Being able to see the true scope of the city has led to discoveries in other areas, too. Lidar has helped find the giant quarry field where most of the sandstone to build the temples was taken from, and has identified mysterious earthen spirals close to Angkor Wat and a few other temples that might have served aesthetic or religious purposes.

At a remote but massive temple called Preah Khan of Kompong Svay, which the Khmer king Jayavarman VII used as a base to raise an army against invaders from the east, scholars had worked for over a decade to determine what lay below the surface, with little success. They ultimately concluded that the area was not thickly settled. But the lidar data revealed a dense cityscape that even included the same spirals seen at Angkor Wat, and helped pinpoint areas for archaeologists to dig that had not been looted.

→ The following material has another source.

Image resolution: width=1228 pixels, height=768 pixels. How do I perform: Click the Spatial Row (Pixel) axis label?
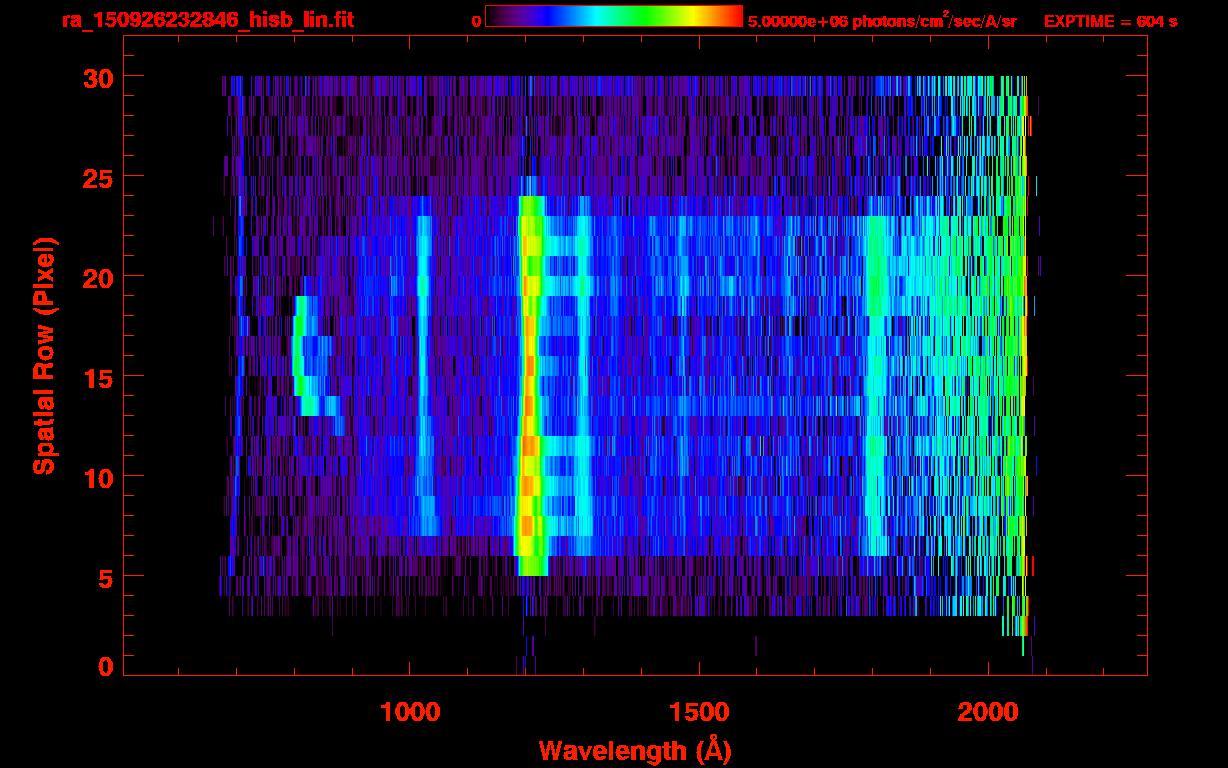[x=44, y=355]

In other cases, what lidar has not found is just as revealing. At the temple Banteay Chhmar, on the Thai border, archaeologists had also struggled to find evidence of settlement. The lidar data confirmed this, leading Dr. Evans to conclude that it was not the center of a city but perhaps a temple or a garrison that saw only waves of temporary settlement.

Perhaps most crucially, the long-held narrative of the collapse of Angkor is being recast by lidar evidence. Based on stone inscriptions in the temples, scholars have long believed that the empire fell in 1431 after its capital was sacked by an invading Thai army, and that the population of the city moved closer to Phnom Penh, Cambodia’s current capital.

But when these areas were scanned, there was no evidence of an influx of refugees. This suggests that while there might have been a political schism in 1431 that induced members of the royal family to move closer to Phnom Penh, the vast majority of people stayed near Angkor and only gradually moved away.

This understanding is unfolding day by day as the research continues. At Site 305, for example, Mr. Mackey and Ms. Kong Leaksmy uncovered bits of water jars, showing that the area included households, and shards of blue-and-white Chinese tradeware dating from after the 1400s.

“This helps feed into the concept that Angkor wasn’t really abandoned,” Mr. Mackey said.

“When myth becomes such entrenched history, archaeology is a way of challenging the written record, particularly because history is often written by the powerful who give voice to their own agendas,” he said. “But the material remains.”

To Ms. Kong Leaksmy, a recent university graduate who used lidar data to write her thesis on a small temple called Banteay Sra, the takeaway was simpler.

“I can see many, many points that I cannot see just by eye,” she said of the new tool. “It’s amazing for me.”